Supplied entries:
----

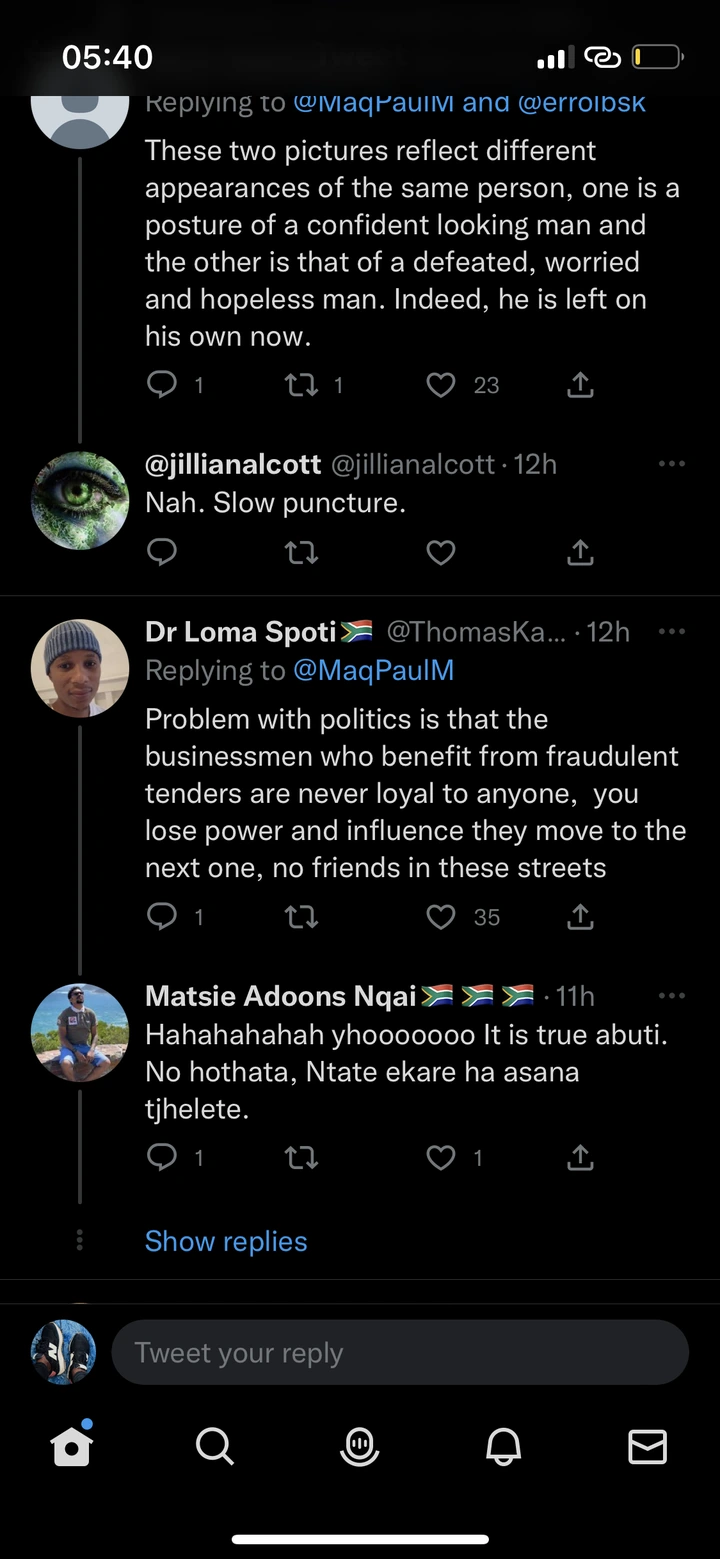Tap the 'Tweet your reply' field

(x=400, y=1353)
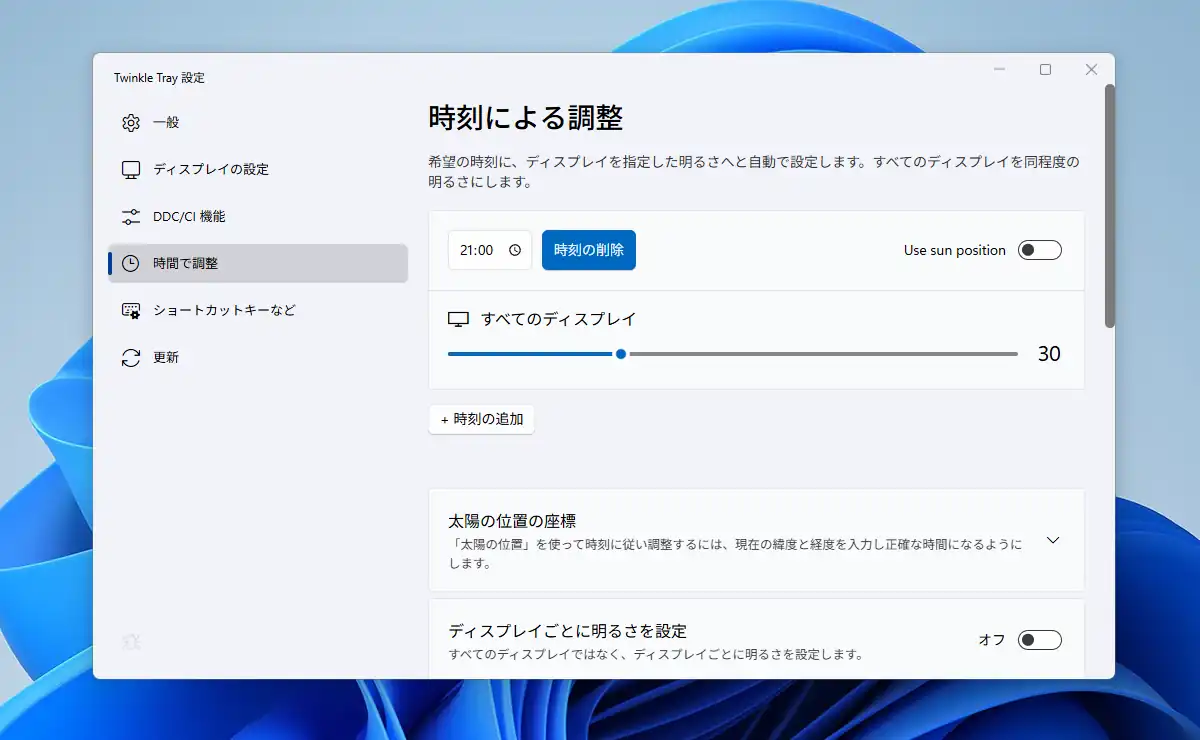Viewport: 1200px width, 740px height.
Task: Click the 21:00 time input field
Action: click(x=478, y=251)
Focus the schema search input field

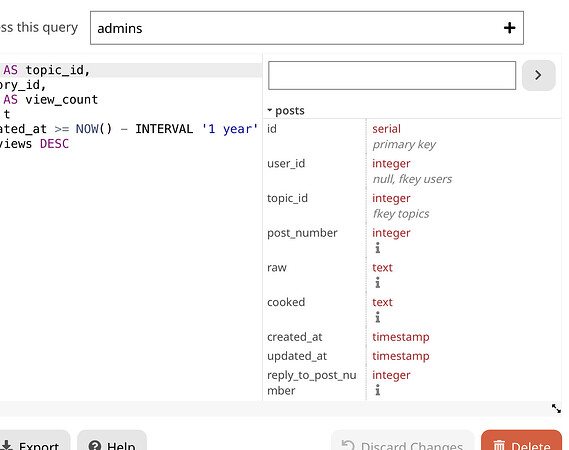(x=392, y=75)
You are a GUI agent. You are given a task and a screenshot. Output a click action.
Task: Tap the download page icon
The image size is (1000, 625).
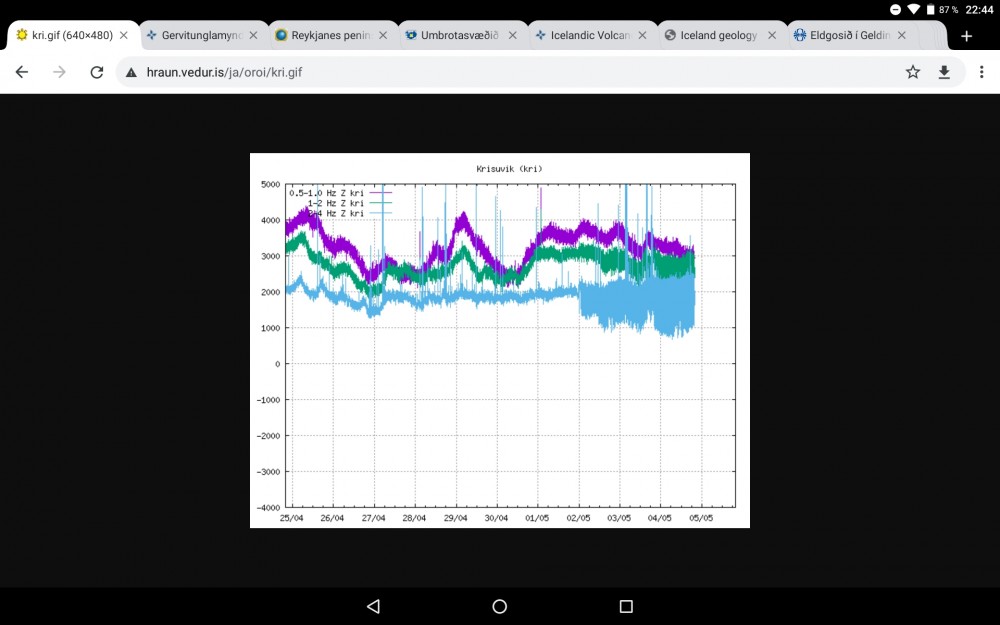point(944,71)
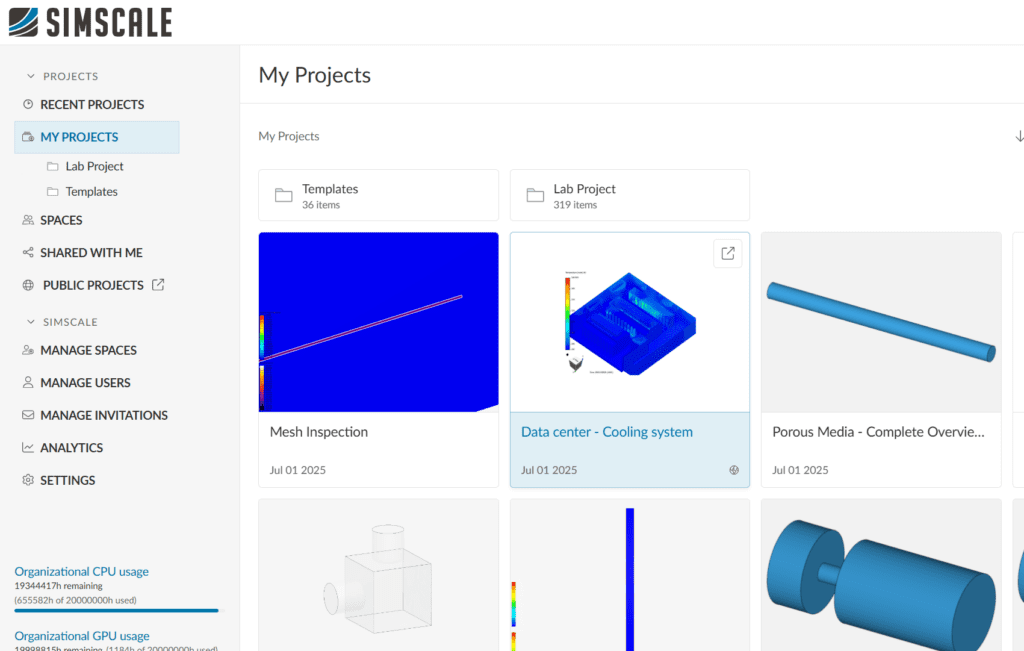Viewport: 1024px width, 651px height.
Task: Click the sort arrow above project grid
Action: pyautogui.click(x=1019, y=135)
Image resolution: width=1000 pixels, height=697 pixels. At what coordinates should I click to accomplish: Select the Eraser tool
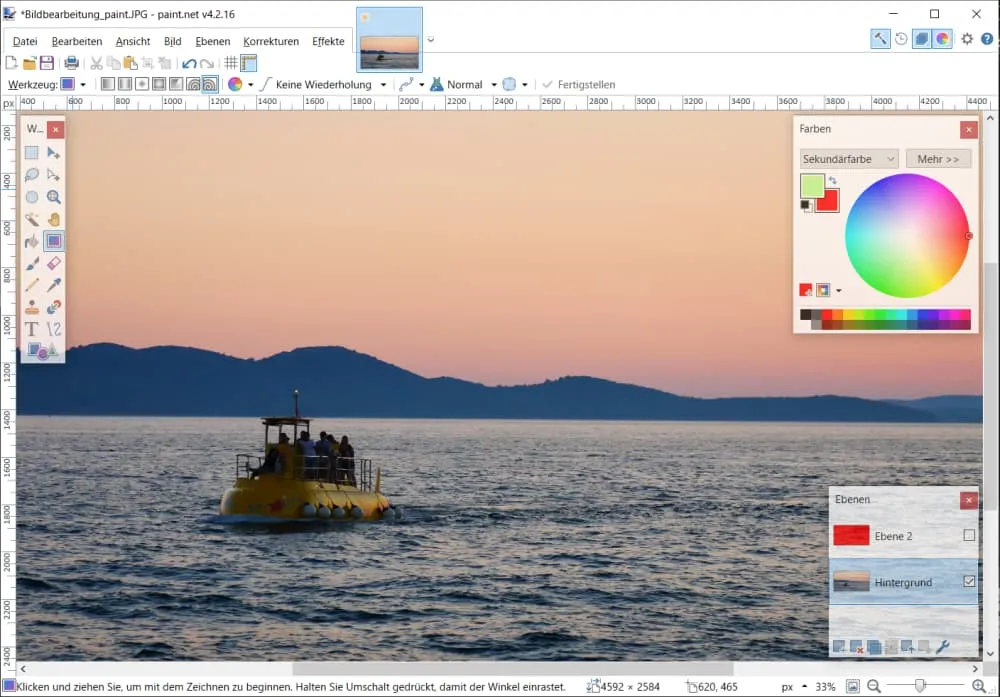tap(54, 262)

----

Keep the pictures out of your answer, which should be the lines from the one with "The image size is (1000, 625)." through the final line of the data, copied exactly.

Expected output:
The image size is (1000, 625).
point(944,71)
Viewport: 1024px width, 651px height.
Task: Click the sort arrow above project grid
Action: pyautogui.click(x=1019, y=135)
Image resolution: width=1000 pixels, height=697 pixels. At what coordinates should I click to accomplish: Select the Eraser tool
tap(54, 262)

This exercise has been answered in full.